That is one gotcha with interactive SQL (STRSQL). It defaults to *FIRSTIO
setting which in turn defaults to biasing query optimizer toward populating
the first screen as fast as possible. This is normally a good thing, as
query optimizer will then be biased toward using an index.
One way to get a more accurate comparison between the two statement's total
runtimes is to force their output to a file and compare the time to get ALL
of the rows out.
You'd effect this via F13 option in STRSQL and changing the Output to 3
(File).
In general, STRSQL is not a good way to test performance metrics. Doing it
in a program repetitively will give you a better taste of the actual
runtimes you can expect.
Elvis
Celebrating 11-Years of SQL Performance Excellence on IBM i5/OS and OS/400
www.centerfieldtechnology.com
-----Original Message-----
Subject: Re: sql performance question
Brad,
On Tue, Mar 18, 2008 at 3:57 PM, Bradley V. Stone <bvstone@xxxxxxxxxxxx>
wrote:
did you try changing the order? Possibly the second time it's reusing a
DP.
It didn't matter what order I ran them in. I could run both, one
right after the other, several times in a row, the select * always ran
faster than the other - at least - and this may mean something - it
displayed the first page worth of records faster.
I did not test paging through the file to see which one paused longer
between pages, so that may be the issue - it waited till after
gathering more records on the select fld,fld,fld than the * ?

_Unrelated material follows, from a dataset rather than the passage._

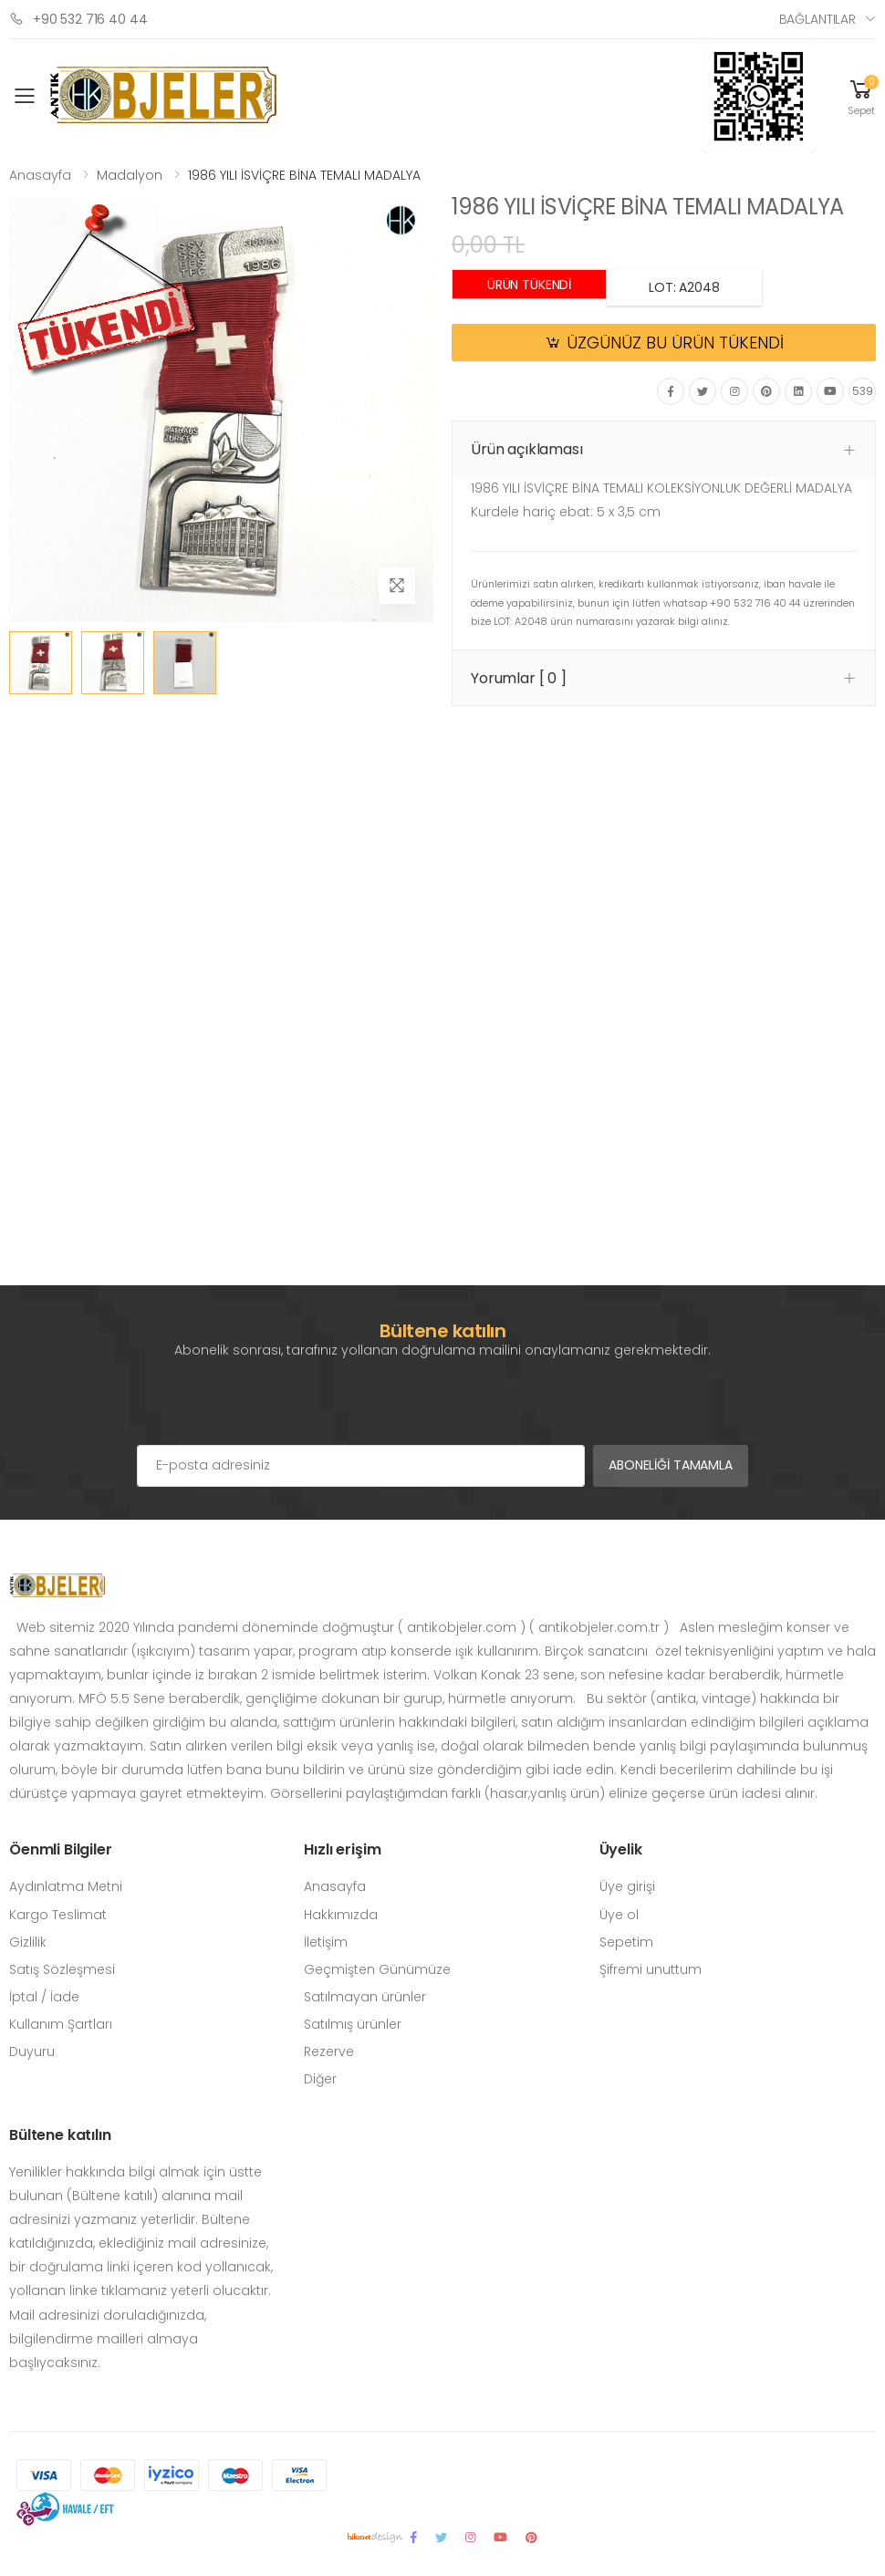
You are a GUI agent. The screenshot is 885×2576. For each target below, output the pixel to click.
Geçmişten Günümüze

...testing one last time, I ran the first one and paged down 10 times
without regard to response, and did the same thing with the second
one.
It was relatively the same amount of time for both to finally display
the 10th page of data, so that must be the deal - the first one just
displayed the first page quicker than the second one, while the second
one waited till several pages had loaded before displaying the first
page -
just guessing off the top of my head, maybe they were both probably
filling a fixed buffer size of data before displaying - the select *
filled that buffer more quickly than the select fields?